There were celebrations across the Korean peninsula last night when news broke that a new world record for the length of a tapeworm had been set.
The old record which had stood for 140 years - the previous best of 89 metres was set in 1878 - was smashed to smithereens by an overweight male who was admitted to hospital on Thursday after complaining of a 'tummy ache'.
Doctors at Seoul City Hospital in the capital recognised the signs of his discomfort, and immediately sent the patient for surgery. One of the surgeons present, told us:
"It was incredibly long."
Tapeworms are parasites which live inside a host for indefinite periods. The host is often unaware of the worm's presence. Doctors in Seoul think this worm may have been parasiting inside the man for as long as 45 years.
The host, whose name was not released, told medical staff he ate mainly fish-based soups, such as yeonpo-tong (octopus soup), daegu-tang (codfish soup), and jogae-tang (clam soup). How dreadful!

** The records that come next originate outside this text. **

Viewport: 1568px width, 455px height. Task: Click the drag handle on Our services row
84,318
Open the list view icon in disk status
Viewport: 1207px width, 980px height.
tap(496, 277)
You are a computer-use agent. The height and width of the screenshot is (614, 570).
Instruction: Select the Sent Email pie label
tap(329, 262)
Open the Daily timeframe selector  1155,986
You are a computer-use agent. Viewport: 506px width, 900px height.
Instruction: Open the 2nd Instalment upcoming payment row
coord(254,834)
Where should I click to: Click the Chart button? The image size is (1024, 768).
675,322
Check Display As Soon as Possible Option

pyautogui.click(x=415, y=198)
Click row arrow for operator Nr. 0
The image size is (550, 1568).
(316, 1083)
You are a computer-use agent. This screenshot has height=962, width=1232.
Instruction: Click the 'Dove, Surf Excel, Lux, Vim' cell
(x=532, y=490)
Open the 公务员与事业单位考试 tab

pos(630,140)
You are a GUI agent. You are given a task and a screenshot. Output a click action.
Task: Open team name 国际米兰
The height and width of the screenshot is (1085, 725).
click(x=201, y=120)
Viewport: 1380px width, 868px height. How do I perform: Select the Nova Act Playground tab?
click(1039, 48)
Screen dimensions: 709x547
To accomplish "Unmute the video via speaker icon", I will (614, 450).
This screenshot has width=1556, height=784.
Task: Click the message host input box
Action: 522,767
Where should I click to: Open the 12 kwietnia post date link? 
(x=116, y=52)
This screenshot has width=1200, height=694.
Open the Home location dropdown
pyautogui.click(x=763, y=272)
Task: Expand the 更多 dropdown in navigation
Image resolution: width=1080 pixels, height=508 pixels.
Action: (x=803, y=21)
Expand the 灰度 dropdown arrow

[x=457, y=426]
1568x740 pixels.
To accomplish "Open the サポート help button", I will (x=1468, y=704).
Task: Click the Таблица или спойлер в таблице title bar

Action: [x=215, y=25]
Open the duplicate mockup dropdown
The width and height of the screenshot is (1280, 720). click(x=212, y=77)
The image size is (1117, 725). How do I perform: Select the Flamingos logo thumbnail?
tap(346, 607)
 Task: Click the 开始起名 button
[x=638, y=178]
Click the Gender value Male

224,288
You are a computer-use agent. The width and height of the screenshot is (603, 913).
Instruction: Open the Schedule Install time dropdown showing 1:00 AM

A statement was later released by the hospital. It said:
"The patient had a particularly 'fishy diet'. With this in mind, it is hardly surprising that he should have ingested some parasite eggs which have then hatched and lived inside him for a long time. The tapeworm measured 108 metres, which is a new world record for Korea. It would have taken Jamaican sprinter Usain Bolt 10 seconds to run the length of it."
Usain Bolt was unavailable for comment.